Devuelva sin cambios el fragmento del texto sobre la educación y don Milani que se abre con las palabras "Algunos alcaldes ya" y se cierra con "en los adultos.".

= TEXTO DE ESTUDIO =
---
Algunos alcaldes ya le ha hecho caso. Él sostiene que
no dejamos hablar a los niños, que no los escuchamos,
porque, realmente, los consideramos inferiores, sólo
proyectos de personas. No confiamos en ellos. Pero lo
peor es que ellos tampoco confían en los adultos.
Raramente somos modelos de integridad ética y humana.
No somos coherentes, ni siquiera ante ellos, ya que no
hacemos lo que decimos, y, para lavar nuestra cara,
solemos actuar desde una doble moral, o triple, es
igual. El caso es que nos hemos fabricado una ética
personal ortopédica, a media; o sea, complaciente y
adaptable a cada situación. Ya se sabe, para no quedar
mal, para salir del paso…
Hace
muchos años, visitando en Barbiana (Florencia) la
Iglesia parroquial de don Milani, adosada a la famosa
Escuela del mismo nombre, pude contemplar entusiasmado
la figura de San Escolano, colocada en una hornacina
como un santo más. San Escolano, ¡qué raro sonaba!,
pero allí estaba. ¡Un monumento al alumno! Increíble e
inaudito. Ignoro si existe otro monumento semejante en
alguna parte del mundo. Hoy procuramos tratar a los
alumnos con distanciamiento y, si cabe, con cierta
simpatía. Algunos educadores adoptan el papel de
showman, para ganárselos divirtiéndolos,
entreteniéndolos, porque consideran que la escuela es
un mal menor. Mal asunto eso de seguir presentando la
escuela como un mal. No nos extrañe después que los
muchachos acaben odiándola. Y los malos maestros,
también.
Don Milani no era,
necesariamente, amable con sus alumnos: ¿dónde está
escrito que un maestro ha de ser amable, si,
precisamente, su función, la de educar, consiste,
esencialmente, en cambiar sus costumbres y las de sus
padres? Él entregó su vida a ellos, como tantos otros
grandes educadores, célebres o anónimos. Y se enfadó
muchas veces en clase y repartió algún que otro
guantazo (“peor que el cachete es la humillación
pública, el acoso psicológico o la indiferencia”, eso
sí que es violencia. El cachete deja una marca
pasajera. Lo otro, la deja para siempre. Así que,
elegid, amigos y amigas.) Los curas, en la guerra
civil mandaban a los condenados que previamente habían
delatado con una sonrisa en los labios, prometiéndoles
el cielo eterno. La derecha cavernícola, prefiere los
eufemismos y las corrección política antes que llamar
a las cosas por su nombre. La verdad les quema, les
escandaliza y la envuelven en papel de celofán. La
izquierda sesentayochista, intelectual y burguesa,
proclama el libre albedrío y el respeto a las
libertades individuales, pero, desde la indiferencia
más espantosa a los más desfavorecidos. Eso sí, aboga
por la autonomía personal, pero deja al niño y al
adulto en la más absoluta indefensión. ¡Hala,
arréglatelas como puedas!. Y se queda tan campante.
Propugna la justicia social, pero no hace nada por
resolver la injusticia más cercana y concreta.
---
= DATOS PROPORCIONADOS =

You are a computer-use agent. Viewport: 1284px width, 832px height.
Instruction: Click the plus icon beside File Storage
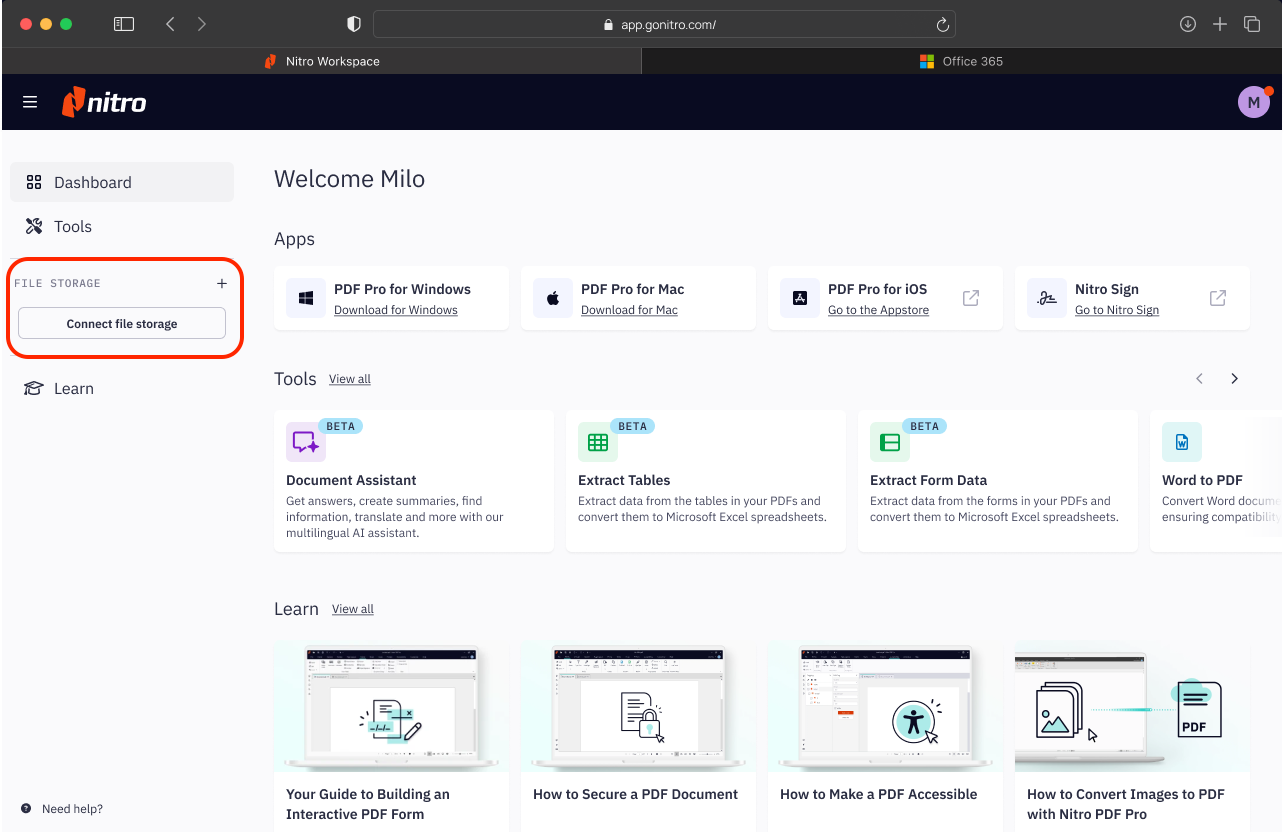[222, 284]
---
= PROBLEMA RESUELTO =
Algunos alcaldes ya le ha hecho caso. Él sostiene que
no dejamos hablar a los niños, que no los escuchamos,
porque, realmente, los consideramos inferiores, sólo
proyectos de personas. No confiamos en ellos. Pero lo
peor es que ellos tampoco confían en los adultos.